# DATA IN THIS EXERCISE
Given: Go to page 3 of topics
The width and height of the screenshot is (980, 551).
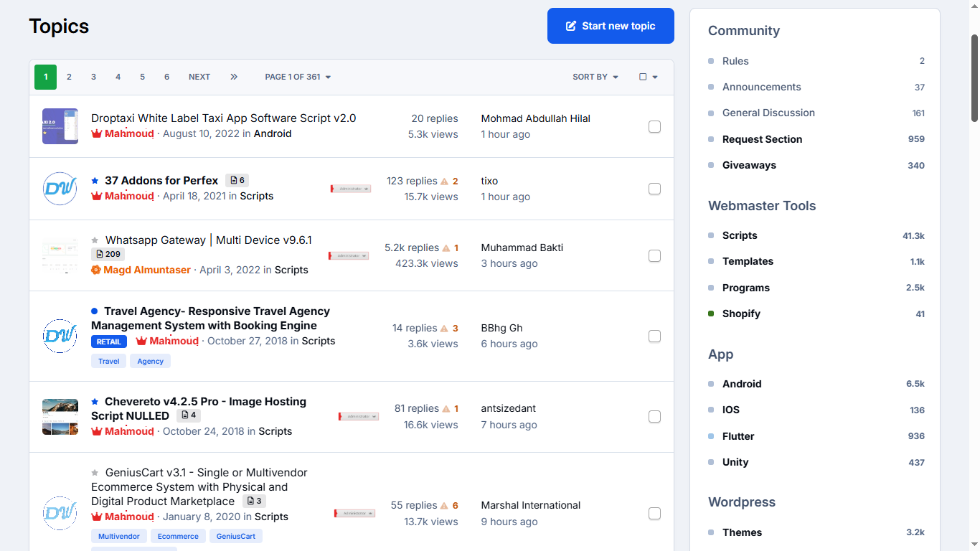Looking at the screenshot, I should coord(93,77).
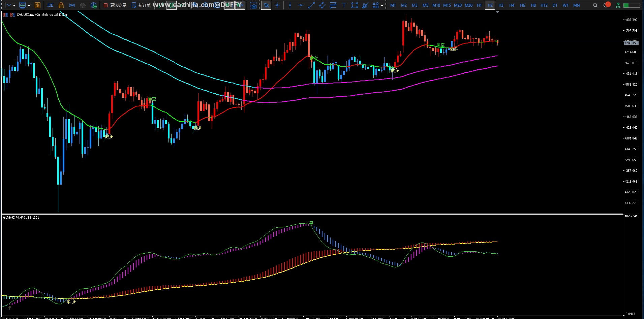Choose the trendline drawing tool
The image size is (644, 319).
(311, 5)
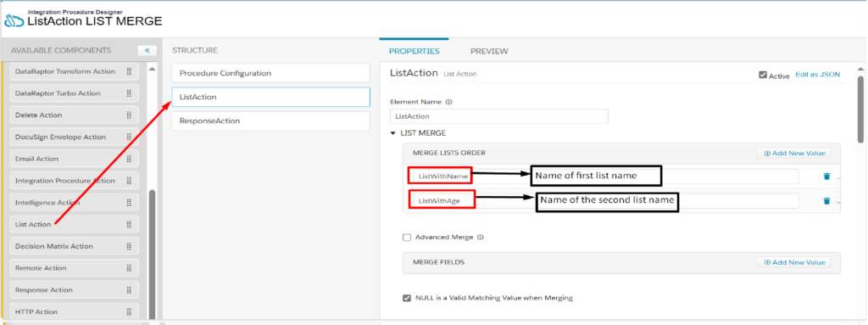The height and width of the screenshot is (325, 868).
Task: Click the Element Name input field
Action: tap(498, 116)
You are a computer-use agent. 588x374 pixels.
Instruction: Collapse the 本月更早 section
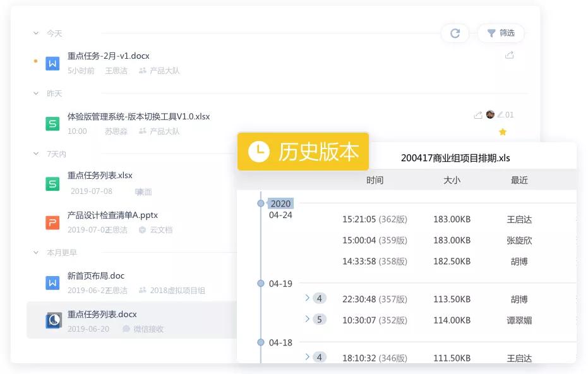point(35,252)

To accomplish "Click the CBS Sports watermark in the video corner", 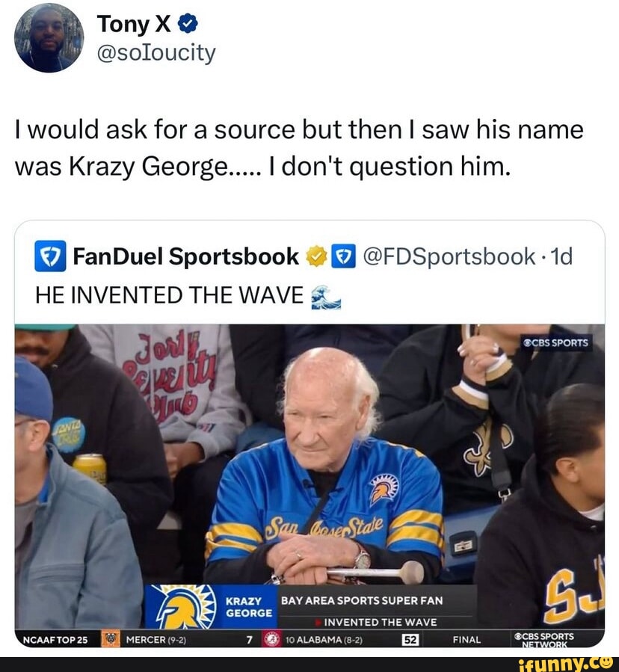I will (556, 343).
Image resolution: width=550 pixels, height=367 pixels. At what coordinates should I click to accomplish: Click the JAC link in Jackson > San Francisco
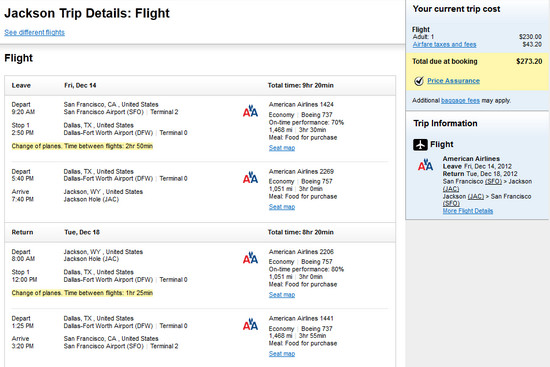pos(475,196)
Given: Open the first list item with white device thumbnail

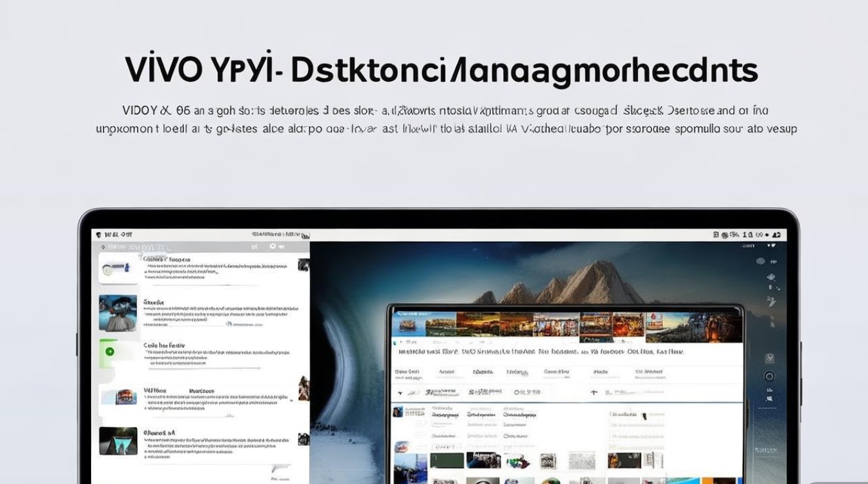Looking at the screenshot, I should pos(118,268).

# AIM OF THE EXERCISE
Copy the final stretch of lines, starting at the one that holds "Image resolution: width=550" and ending at the last line of the data, exactly; omit pictures.

# RESULT FOR THIS EXERCISE
Image resolution: width=550 pixels, height=367 pixels. At what coordinates should I click to accomplish: Click the JAC link in Jackson > San Francisco
pos(475,196)
Given: Open the first list item with white device thumbnail

Looking at the screenshot, I should pos(118,268).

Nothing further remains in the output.